The difference between outdoor and indoor grown cannabis
The topic of longstanding debate, whether outdoor weed is better than indoor weed or vice versa is a matter of personal preference. Indoor grown cannabis tends to be more expensive — both for cultivators and consumers. The weed’s indoor environment is subject to more control and hence the plant can grow easily year round. Growers may have an easier time manipulating the plant’s qualities and potentially how it turns out. Many people argue that indoor grown cannabis is higher quality. However, outdoor grown cannabis doesn’t rely as much on industrial fertilizers and pesticides as indoor grows might, since Mother Nature tends to have her own hand at play. Plus, outdoor growers may tell you that pests and mold are more common in indoor monocultures. Natural light from the sun might also play a role in bringing out the plant’s natural cannabinoids and terpenes, or aromatic chemicals. Then there’s also greenhouse grown cannabis, which takes the best elements of both outdoor and indoor: A greenhouse will protect plants from the outdoor elements through its own environmental regulatory system, but is also much more environmentally sustainable than indoor cultivation.
Whichever kind of weed you choose, make sure it’s lab tested
If your bud is drenched in pesticides, is moldy, or contains other toxic chemicals, that defeats the point of using it for wellness or medicine. This is especially pertinent when you pick out vaporizable oils, which tend to contain a whole melange of different kinds of cannabis and chemicals.

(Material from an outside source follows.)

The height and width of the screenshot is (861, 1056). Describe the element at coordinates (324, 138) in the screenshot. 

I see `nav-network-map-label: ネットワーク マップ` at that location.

Make sure your weed is organic and pesticide-free.
Support small farms
Small-batch farmers tend to pay more care and attention to each individual plant than large-scale cultivators have the capacity to. Buying weed from mom-and-pop brands is akin to buying craft beer — you’re supporting a cottage industry in the face of Big Weed, whilst ensuring that you’ll get a quality product.
Smell your weed before you decide to buy it
Oftentimes, your sense of smell and whether you like a certain strain’s odor may indicate whether you’ll like its effects. Indicas tend to smell earthier, while sativas often smell more flowery. Also make sure you know the difference between an indica and a sativa, and keep an app like Leafly handy to look up a strain’s effects as you peruse.
Buy a few different products, but try them on different days
If you’re trying to figure out what you like and don’t like, you don’t want the overlapping highs to muddy your perception of a particular product. Try one at a time and sit with it for a few hours to see how it affects you. Then on a different day, try again with something else you bought. This will also be a good way to determine how you may want to integrate weed into your lifestyle — whether it’s starting your day with a few hits off your vape pen, or rolling a joint before bed.